Coble's construction is a little weak in Act II--Zhao's character doesn't fully come into focus and more attention could have been paid to the havoc he is wreaking at the park, but the playwright certainly scores plenty of points against our over-connected, under-feeling age. He's also not above some easy, if cattily amusing, swipes at Applebee's, Wal-Mart, and FEMA. Marc Masterson's direction gives this mordant cartoon the pace and furor of a Billy Wilder farce. Jay Russell is a tower of Jell-O as Henry, who wanders from one disastrous situation to another, trying to patch things up. As Ernie, Mark Mineart opens the play with a show-stopping monologue detailing his bloody adventures in the wild. As Suzie, Melinda Wade is a gruesome sunbeam, radiating cheerfulness even in the most inappropriate circumstances. Javi Mulero is an appealingly ambiguous figure as Zhao. The biggest laughs, however, are logged by Heather Dilly, triple-cast as the fierce Yolanda, a reckless aviatrix, and Mrs. Fjelstad, a recruiter from a Jesus-oriented attraction called the Mega Family Christian Praise Park, where the fun includes Cain and Abel Laser Tag.

Masterson has given Natural Selection a production filled with eye-popping effects. Kristin Stone's enormous set contains both Henry's office and living room; there's also a helicopter that rises from below and pitches the actors precariously above the stage. When the flood waters rise, the entire set deconstructs and the back walls part to reveal Jason Czaja's panoramic projections of a rainstorm. Martin R. Desjardins' sound effects, including thunder, the whirr of helicopter rotors, and camera clicks, add to the high-tech feeling. (One disappointment is a notably weak rain effect outside the windows of Henry's office). Deb Sullivan's lighting includes a number of witty touches, including the faint projection of ones and zeros on the office wall.
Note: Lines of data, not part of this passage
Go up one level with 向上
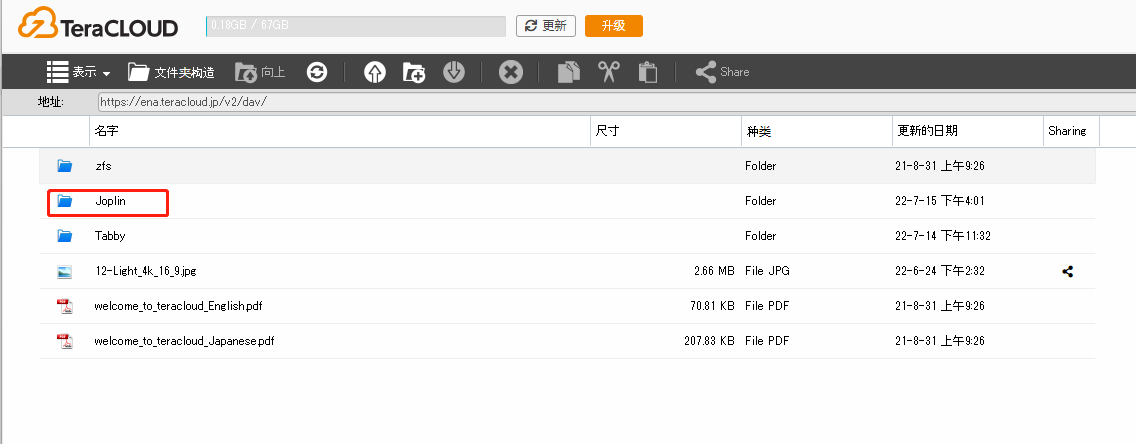260,72
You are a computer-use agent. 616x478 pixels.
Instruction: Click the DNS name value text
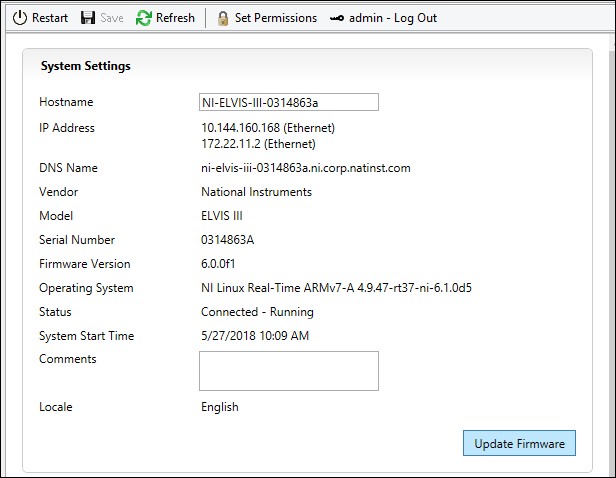tap(306, 168)
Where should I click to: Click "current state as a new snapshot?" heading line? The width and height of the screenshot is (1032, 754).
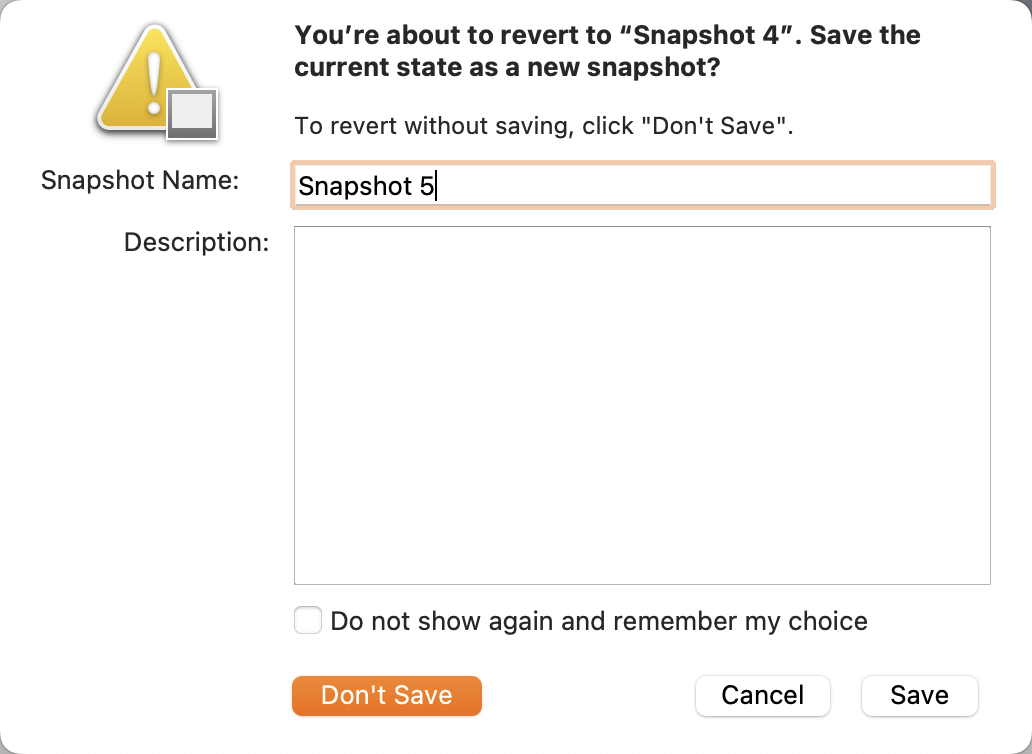coord(507,69)

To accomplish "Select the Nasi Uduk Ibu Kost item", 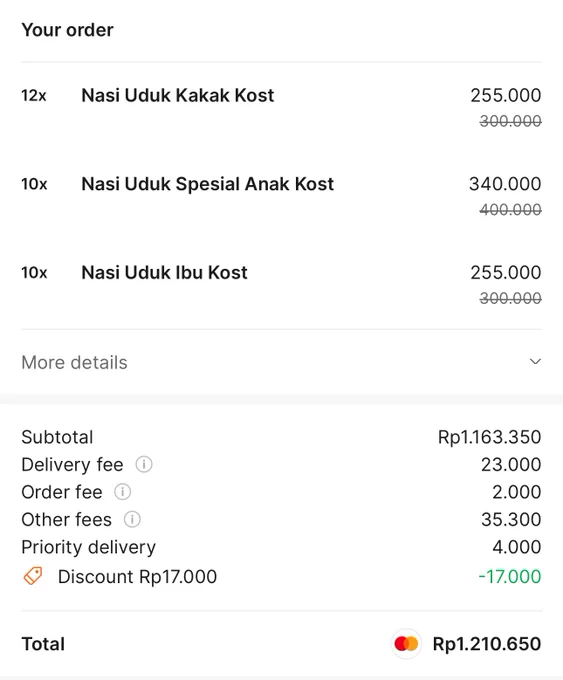I will pos(164,273).
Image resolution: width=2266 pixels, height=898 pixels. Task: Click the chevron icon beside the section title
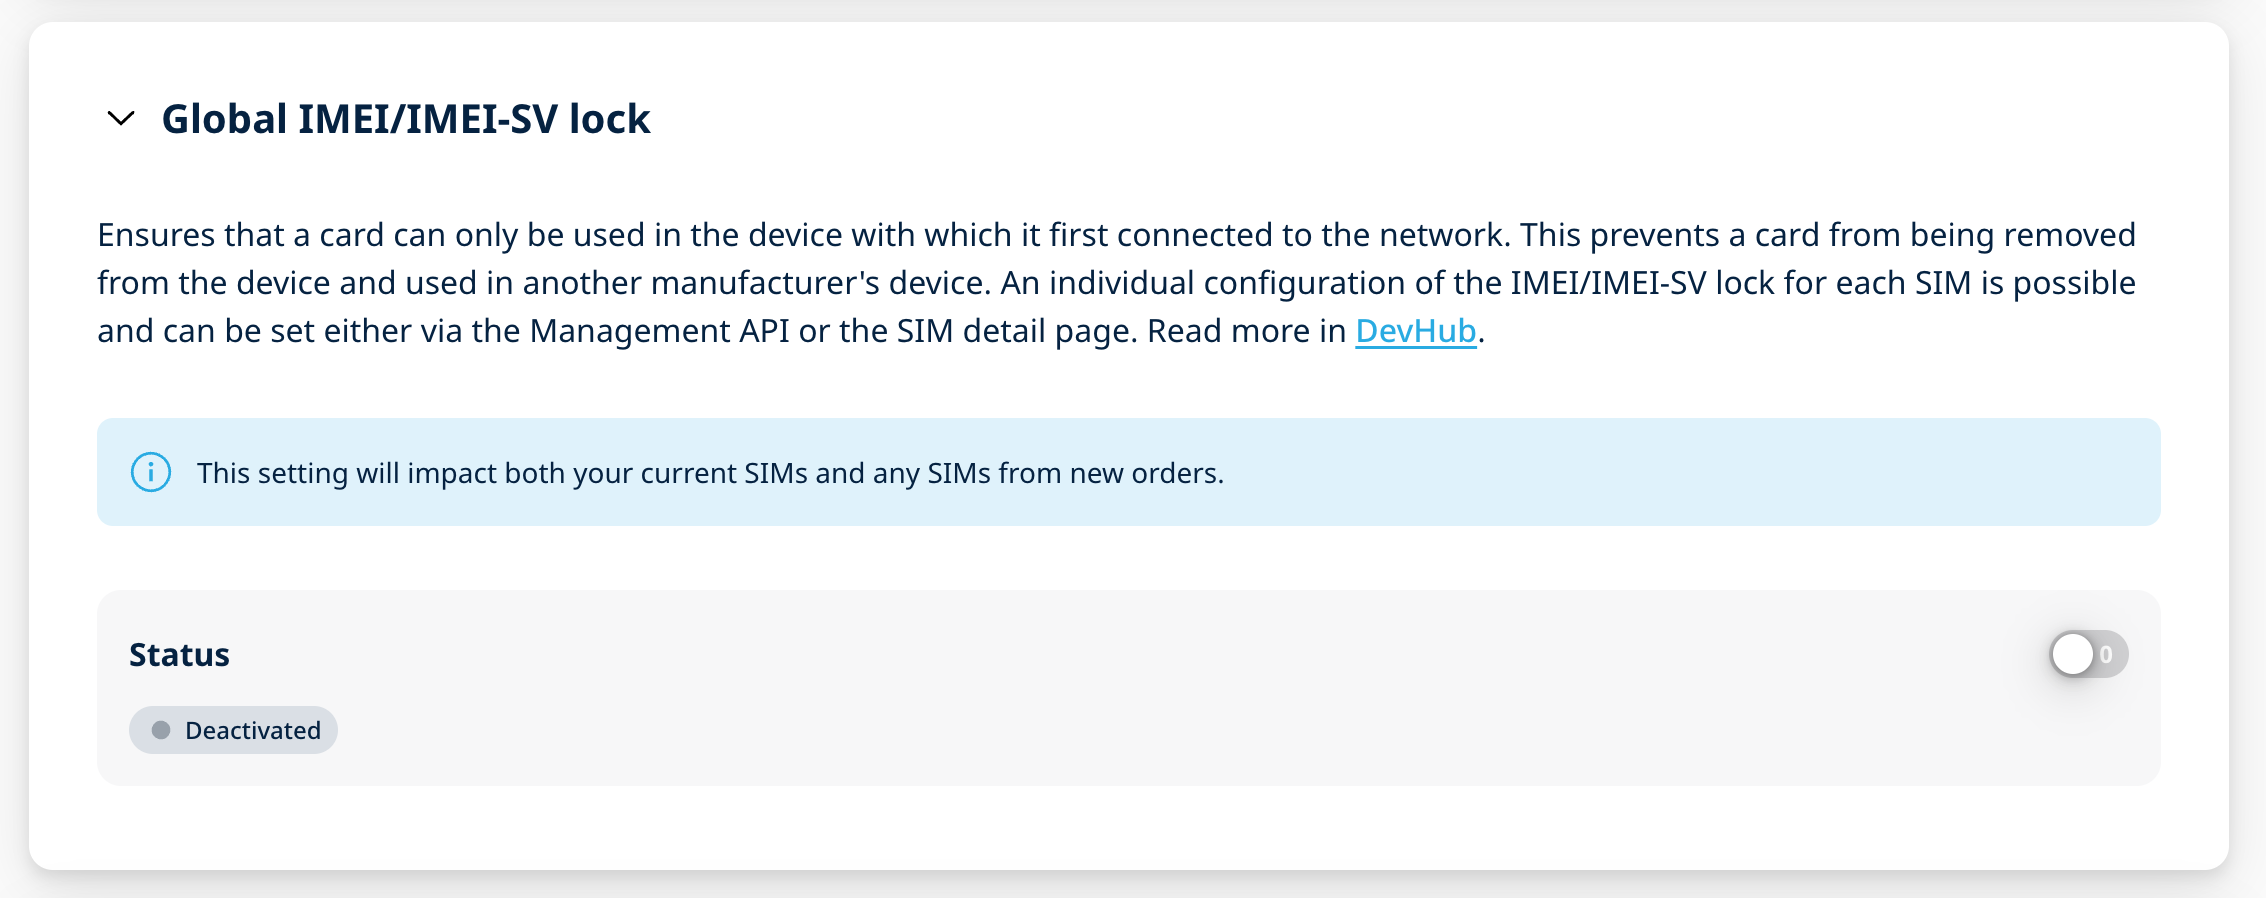point(120,119)
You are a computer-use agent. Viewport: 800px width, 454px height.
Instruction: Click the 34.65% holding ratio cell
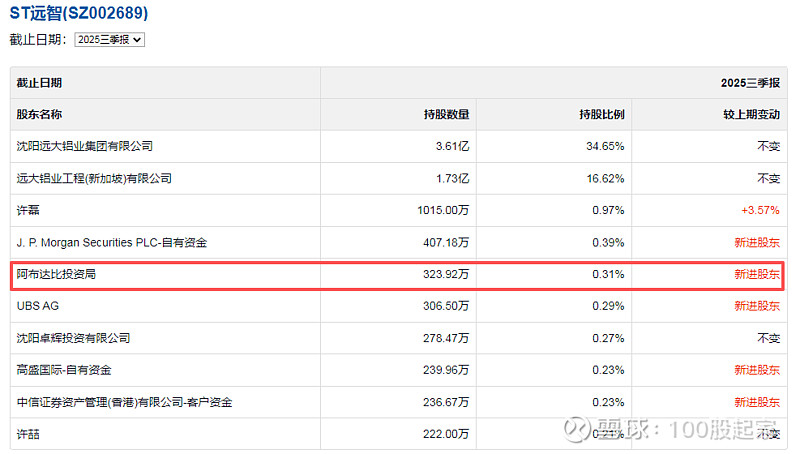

Lorraine Venberg's costumes add to the fun.

Coble's brand of barbed cartoon will not be to everyone's taste, but to my mind Natural Selection is the most sustained piece of theatrical satire since, well, since Bright Ideas, Coble's 2003 farce, in which Macbeth meets the politics of pre-schools. On second thought, maybe the TEA should have been in Louisville. --David Barbour


(4 April 2006)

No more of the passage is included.